MATERIAL FOR THIS TASK
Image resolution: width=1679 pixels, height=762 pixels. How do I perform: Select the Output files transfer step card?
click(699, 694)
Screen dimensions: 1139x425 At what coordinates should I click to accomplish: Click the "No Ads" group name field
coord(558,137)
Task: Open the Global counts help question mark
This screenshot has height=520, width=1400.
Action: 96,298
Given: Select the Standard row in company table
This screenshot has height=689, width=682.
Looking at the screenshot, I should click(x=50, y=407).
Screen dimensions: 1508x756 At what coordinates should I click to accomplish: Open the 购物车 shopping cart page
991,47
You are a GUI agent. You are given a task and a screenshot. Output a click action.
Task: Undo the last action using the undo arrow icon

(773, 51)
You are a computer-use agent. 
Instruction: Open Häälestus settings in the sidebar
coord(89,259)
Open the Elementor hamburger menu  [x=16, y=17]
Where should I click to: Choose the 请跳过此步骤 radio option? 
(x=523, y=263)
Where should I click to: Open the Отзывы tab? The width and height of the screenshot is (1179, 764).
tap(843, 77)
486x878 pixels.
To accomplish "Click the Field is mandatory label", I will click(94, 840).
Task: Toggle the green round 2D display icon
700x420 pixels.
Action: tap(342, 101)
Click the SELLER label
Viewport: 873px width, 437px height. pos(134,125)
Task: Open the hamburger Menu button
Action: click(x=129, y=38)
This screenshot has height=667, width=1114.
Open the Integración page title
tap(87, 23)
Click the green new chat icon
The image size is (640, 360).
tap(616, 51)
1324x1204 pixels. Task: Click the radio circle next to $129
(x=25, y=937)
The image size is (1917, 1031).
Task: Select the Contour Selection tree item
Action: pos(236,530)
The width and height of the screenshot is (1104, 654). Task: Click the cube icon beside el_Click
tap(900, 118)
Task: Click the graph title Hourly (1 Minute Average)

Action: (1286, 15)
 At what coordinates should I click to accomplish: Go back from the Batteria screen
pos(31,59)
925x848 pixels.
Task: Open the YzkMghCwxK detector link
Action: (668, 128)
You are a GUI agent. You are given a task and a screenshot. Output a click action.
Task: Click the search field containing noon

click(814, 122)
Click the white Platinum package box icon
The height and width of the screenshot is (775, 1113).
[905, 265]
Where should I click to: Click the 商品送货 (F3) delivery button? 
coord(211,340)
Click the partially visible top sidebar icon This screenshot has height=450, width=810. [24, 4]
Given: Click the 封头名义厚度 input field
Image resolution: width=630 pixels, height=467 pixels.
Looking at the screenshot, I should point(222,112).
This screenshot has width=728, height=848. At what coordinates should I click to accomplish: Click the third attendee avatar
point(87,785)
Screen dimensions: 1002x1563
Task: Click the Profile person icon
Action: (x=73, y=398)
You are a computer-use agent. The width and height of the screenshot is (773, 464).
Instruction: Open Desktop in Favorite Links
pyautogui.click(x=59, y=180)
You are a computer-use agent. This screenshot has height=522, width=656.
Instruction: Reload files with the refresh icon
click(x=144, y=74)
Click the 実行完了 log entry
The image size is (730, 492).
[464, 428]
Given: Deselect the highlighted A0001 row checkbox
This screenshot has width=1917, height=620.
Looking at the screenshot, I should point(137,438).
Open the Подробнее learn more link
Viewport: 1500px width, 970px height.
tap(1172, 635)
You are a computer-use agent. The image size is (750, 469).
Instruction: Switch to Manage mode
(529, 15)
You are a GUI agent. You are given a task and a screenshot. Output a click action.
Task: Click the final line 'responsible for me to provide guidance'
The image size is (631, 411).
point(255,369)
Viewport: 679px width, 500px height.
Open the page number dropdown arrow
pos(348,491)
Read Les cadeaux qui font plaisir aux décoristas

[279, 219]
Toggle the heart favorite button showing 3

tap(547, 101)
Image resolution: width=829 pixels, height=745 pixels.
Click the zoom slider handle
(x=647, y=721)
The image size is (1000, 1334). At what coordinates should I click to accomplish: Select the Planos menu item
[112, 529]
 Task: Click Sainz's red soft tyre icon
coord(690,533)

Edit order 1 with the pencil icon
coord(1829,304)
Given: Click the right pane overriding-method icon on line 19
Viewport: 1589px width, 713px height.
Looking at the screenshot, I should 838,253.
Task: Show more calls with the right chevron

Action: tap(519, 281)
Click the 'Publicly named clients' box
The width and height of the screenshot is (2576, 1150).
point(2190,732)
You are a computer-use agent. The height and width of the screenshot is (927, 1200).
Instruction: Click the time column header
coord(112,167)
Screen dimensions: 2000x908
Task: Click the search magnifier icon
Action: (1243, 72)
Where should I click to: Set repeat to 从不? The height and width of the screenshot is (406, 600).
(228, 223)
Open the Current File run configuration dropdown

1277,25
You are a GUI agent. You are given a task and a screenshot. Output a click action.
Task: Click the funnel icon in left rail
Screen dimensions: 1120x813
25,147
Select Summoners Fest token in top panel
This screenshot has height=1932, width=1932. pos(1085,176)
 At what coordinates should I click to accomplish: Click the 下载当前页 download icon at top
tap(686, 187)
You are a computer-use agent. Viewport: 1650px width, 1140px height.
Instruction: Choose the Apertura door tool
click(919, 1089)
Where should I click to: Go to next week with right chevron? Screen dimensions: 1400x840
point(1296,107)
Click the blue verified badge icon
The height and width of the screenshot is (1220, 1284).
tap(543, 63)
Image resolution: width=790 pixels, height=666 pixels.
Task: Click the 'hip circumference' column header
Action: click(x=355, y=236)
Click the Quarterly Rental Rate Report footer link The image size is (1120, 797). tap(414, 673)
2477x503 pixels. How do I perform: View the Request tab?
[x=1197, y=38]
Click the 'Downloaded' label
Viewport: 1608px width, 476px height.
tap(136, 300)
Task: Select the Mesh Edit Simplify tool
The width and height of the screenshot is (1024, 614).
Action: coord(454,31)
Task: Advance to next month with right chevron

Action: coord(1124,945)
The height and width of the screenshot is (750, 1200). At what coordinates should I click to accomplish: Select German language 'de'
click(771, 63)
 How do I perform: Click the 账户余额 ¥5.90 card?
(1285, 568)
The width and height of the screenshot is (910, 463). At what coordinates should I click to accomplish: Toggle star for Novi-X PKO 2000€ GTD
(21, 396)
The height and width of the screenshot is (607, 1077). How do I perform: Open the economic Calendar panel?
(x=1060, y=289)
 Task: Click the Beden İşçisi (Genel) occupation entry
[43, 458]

ABOUT THIS EXERCISE
Quote each line of the data above exactly as written.

COMPLETED EXERCISE
Image resolution: width=1679 pixels, height=762 pixels. How do I perform: Select the Output files transfer step card?
click(699, 694)
Screen dimensions: 1139x425 At what coordinates should I click to accomplish: Click the "No Ads" group name field
coord(558,137)
Task: Open the Global counts help question mark
This screenshot has height=520, width=1400.
Action: 96,298
Given: Select the Standard row in company table
This screenshot has height=689, width=682.
Looking at the screenshot, I should click(x=50, y=407).
Screen dimensions: 1508x756 At what coordinates should I click to accomplish: Open the 购物车 shopping cart page
991,47
You are a GUI agent. You are given a task and a screenshot. Output a click action.
Task: Undo the last action using the undo arrow icon

(773, 51)
You are a computer-use agent. 
Instruction: Open Häälestus settings in the sidebar
coord(89,259)
Open the Elementor hamburger menu  [x=16, y=17]
Where should I click to: Choose the 请跳过此步骤 radio option? 
(x=523, y=263)
Where should I click to: Open the Отзывы tab? The width and height of the screenshot is (1179, 764).
tap(843, 77)
486x878 pixels.
To accomplish "Click the Field is mandatory label", I will click(94, 840).
Task: Toggle the green round 2D display icon
700x420 pixels.
Action: tap(342, 101)
Click the SELLER label
Viewport: 873px width, 437px height. pos(134,125)
Task: Open the hamburger Menu button
Action: click(x=129, y=38)
This screenshot has height=667, width=1114.
Open the Integración page title
tap(87, 23)
Click the green new chat icon
The image size is (640, 360).
tap(616, 51)
1324x1204 pixels. Task: Click the radio circle next to $129
(x=25, y=937)
The image size is (1917, 1031).
Task: Select the Contour Selection tree item
Action: pos(236,530)
The width and height of the screenshot is (1104, 654). Task: Click the cube icon beside el_Click
tap(900, 118)
Task: Click the graph title Hourly (1 Minute Average)

Action: (1286, 15)
 At what coordinates should I click to accomplish: Go back from the Batteria screen
pos(31,59)
925x848 pixels.
Task: Open the YzkMghCwxK detector link
Action: (668, 128)
You are a GUI agent. You are given a task and a screenshot. Output a click action.
Task: Click the search field containing noon

click(814, 122)
Click the white Platinum package box icon
The height and width of the screenshot is (775, 1113).
[905, 265]
Where should I click to: Click the 商品送货 (F3) delivery button? 
coord(211,340)
Click the partially visible top sidebar icon This screenshot has height=450, width=810. [24, 4]
Given: Click the 封头名义厚度 input field
Image resolution: width=630 pixels, height=467 pixels.
Looking at the screenshot, I should point(222,112).
This screenshot has width=728, height=848. At what coordinates should I click to accomplish: Click the third attendee avatar
point(87,785)
Screen dimensions: 1002x1563
Task: Click the Profile person icon
Action: (x=73, y=398)
You are a computer-use agent. The width and height of the screenshot is (773, 464).
Instruction: Open Desktop in Favorite Links
pyautogui.click(x=59, y=180)
You are a computer-use agent. This screenshot has height=522, width=656.
Instruction: Reload files with the refresh icon
click(x=144, y=74)
Click the 実行完了 log entry
The image size is (730, 492).
[464, 428]
Given: Deselect the highlighted A0001 row checkbox
This screenshot has width=1917, height=620.
Looking at the screenshot, I should point(137,438).
Open the Подробнее learn more link
Viewport: 1500px width, 970px height.
tap(1172, 635)
You are a computer-use agent. The image size is (750, 469).
Instruction: Switch to Manage mode
(529, 15)
You are a GUI agent. You are given a task and a screenshot. Output a click action.
Task: Click the final line 'responsible for me to provide guidance'
The image size is (631, 411).
point(255,369)
Viewport: 679px width, 500px height.
Open the page number dropdown arrow
pos(348,491)
Read Les cadeaux qui font plaisir aux décoristas

[279, 219]
Toggle the heart favorite button showing 3

tap(547, 101)
Image resolution: width=829 pixels, height=745 pixels.
Click the zoom slider handle
(x=647, y=721)
The image size is (1000, 1334). At what coordinates should I click to accomplish: Select the Planos menu item
[112, 529]
 Task: Click Sainz's red soft tyre icon
coord(690,533)

Edit order 1 with the pencil icon
coord(1829,304)
Given: Click the right pane overriding-method icon on line 19
Viewport: 1589px width, 713px height.
Looking at the screenshot, I should 838,253.
Task: Show more calls with the right chevron

Action: tap(519, 281)
Click the 'Publicly named clients' box
The width and height of the screenshot is (2576, 1150).
point(2190,732)
You are a computer-use agent. The height and width of the screenshot is (927, 1200).
Instruction: Click the time column header
coord(112,167)
Screen dimensions: 2000x908
Task: Click the search magnifier icon
Action: (1243, 72)
Where should I click to: Set repeat to 从不? The height and width of the screenshot is (406, 600).
(228, 223)
Open the Current File run configuration dropdown

1277,25
You are a GUI agent. You are given a task and a screenshot. Output a click action.
Task: Click the funnel icon in left rail
Screen dimensions: 1120x813
25,147
Select Summoners Fest token in top panel
This screenshot has height=1932, width=1932. pos(1085,176)
 At what coordinates should I click to accomplish: Click the 下载当前页 download icon at top
tap(686, 187)
You are a computer-use agent. Viewport: 1650px width, 1140px height.
Instruction: Choose the Apertura door tool
click(919, 1089)
Where should I click to: Go to next week with right chevron? Screen dimensions: 1400x840
point(1296,107)
Click the blue verified badge icon
The height and width of the screenshot is (1220, 1284).
tap(543, 63)
Image resolution: width=790 pixels, height=666 pixels.
Task: Click the 'hip circumference' column header
Action: click(x=355, y=236)
Click the Quarterly Rental Rate Report footer link The image size is (1120, 797). tap(414, 673)
2477x503 pixels. How do I perform: View the Request tab?
[x=1197, y=38]
Click the 'Downloaded' label
Viewport: 1608px width, 476px height.
tap(136, 300)
Task: Select the Mesh Edit Simplify tool
The width and height of the screenshot is (1024, 614).
Action: coord(454,31)
Task: Advance to next month with right chevron

Action: coord(1124,945)
The height and width of the screenshot is (750, 1200). At what coordinates should I click to accomplish: Select German language 'de'
click(771, 63)
 How do I perform: Click the 账户余额 ¥5.90 card?
(1285, 568)
The width and height of the screenshot is (910, 463). At what coordinates should I click to accomplish: Toggle star for Novi-X PKO 2000€ GTD
(21, 396)
The height and width of the screenshot is (607, 1077). How do I perform: Open the economic Calendar panel?
(x=1060, y=289)
 Task: Click the Beden İşçisi (Genel) occupation entry
[43, 458]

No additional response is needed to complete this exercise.